Welcome to the Arts.

 

First off, take some time to find out what is there, and what is happening, which is a great deal. Secondly, look at the history behind it, without which it cannot really be understood. For instance, the fact that Great Britain has historically had the most extensive system of Art and Design education in the world, in spite of persistent attempts by the Education Ministry to restrict, reduce, and diminish it, is one of the fundamental reasons for the vitality of the Arts in these islands (not just the visual arts, but also music). Thirdly, in emulation of the Hippocratic oath, DO NO HARM. And finally, DO SOME GOOD.

 

Policy is the best honesty. Most of the time we (the Public) can’t see what general outcome the Government, or the Opposition, of whatever party, is aiming at. When it comes to direction, there is always widespread fog. So we ask, where are you going? what sort of society are you aiming at? And where do practitioners of the Arts fit into this vision of society?

 

A statement of fact to begin with: the Arts are a pyramid, or if you like, an iceberg. That is to say, the power of this structure depends on the solidity of its base; it may be, as in the case of the iceberg, that only the tip is glowingly visible above the waves to most people most of the time, but the tip is only there because of what sustains it beneath. In order to have the best television and plays (for instance) you have to have many theatres and production companies, many writers, actors, musicians, cameramen, technicians, designers and so on to choose from. You can’t decide just to support a few, or ‘the best’ – next month ‘the best’ may be another grouping. Unless you have a broad spectrum there is no choice, and without choice you will not get the best. Also, if you allow the base to shrink, then in the longer run (once again, this will not be apparent for some time), the quality at the top will deteriorate.

 

Now for a guiding principle: intellectual property must be safeguarded:

for the creators. So far from being ripped off, they should be the substantial beneficiaries of commercial transactions. We creators don’t begrudge the disseminators of our intellectual property, those who sell, distribute, broadcast or publish, or the end-users of our works, their proper due, but we do demand a fair return for those of us who create the material in the first place. For Government, however mean-minded this may sound, ensuring that creators get a fair return from the rest of the system is the cheapest way of maintaining standards, and therefore overall income.

#### Data lines:

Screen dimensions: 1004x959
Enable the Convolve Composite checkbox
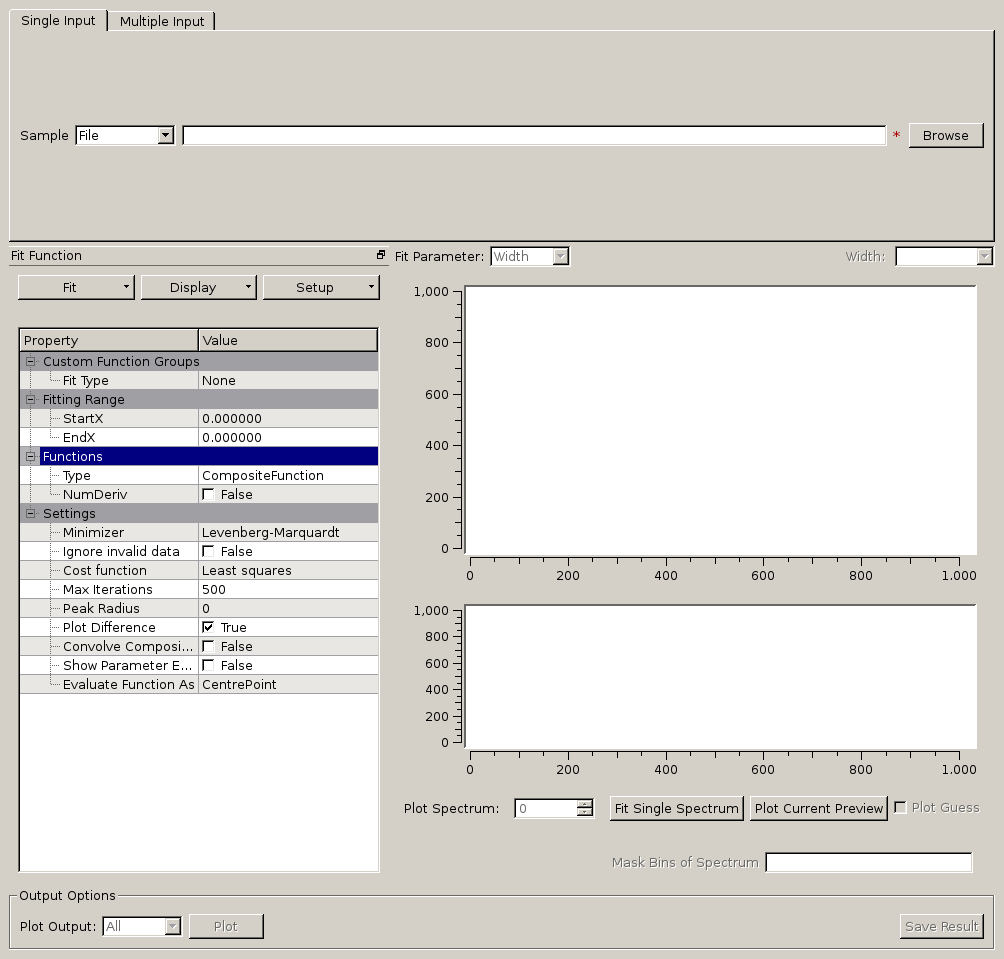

#### Exercise objective:
Copy out the whole passage on the Arts and government policy word for word.

#### Task output:
Welcome to the Arts.

 

First off, take some time to find out what is there, and what is happening, which is a great deal. Secondly, look at the history behind it, without which it cannot really be understood. For instance, the fact that Great Britain has historically had the most extensive system of Art and Design education in the world, in spite of persistent attempts by the Education Ministry to restrict, reduce, and diminish it, is one of the fundamental reasons for the vitality of the Arts in these islands (not just the visual arts, but also music). Thirdly, in emulation of the Hippocratic oath, DO NO HARM. And finally, DO SOME GOOD.

 

Policy is the best honesty. Most of the time we (the Public) can’t see what general outcome the Government, or the Opposition, of whatever party, is aiming at. When it comes to direction, there is always widespread fog. So we ask, where are you going? what sort of society are you aiming at? And where do practitioners of the Arts fit into this vision of society?

 

A statement of fact to begin with: the Arts are a pyramid, or if you like, an iceberg. That is to say, the power of this structure depends on the solidity of its base; it may be, as in the case of the iceberg, that only the tip is glowingly visible above the waves to most people most of the time, but the tip is only there because of what sustains it beneath. In order to have the best television and plays (for instance) you have to have many theatres and production companies, many writers, actors, musicians, cameramen, technicians, designers and so on to choose from. You can’t decide just to support a few, or ‘the best’ – next month ‘the best’ may be another grouping. Unless you have a broad spectrum there is no choice, and without choice you will not get the best. Also, if you allow the base to shrink, then in the longer run (once again, this will not be apparent for some time), the quality at the top will deteriorate.

 

Now for a guiding principle: intellectual property must be safeguarded:

for the creators. So far from being ripped off, they should be the substantial beneficiaries of commercial transactions. We creators don’t begrudge the disseminators of our intellectual property, those who sell, distribute, broadcast or publish, or the end-users of our works, their proper due, but we do demand a fair return for those of us who create the material in the first place. For Government, however mean-minded this may sound, ensuring that creators get a fair return from the rest of the system is the cheapest way of maintaining standards, and therefore overall income.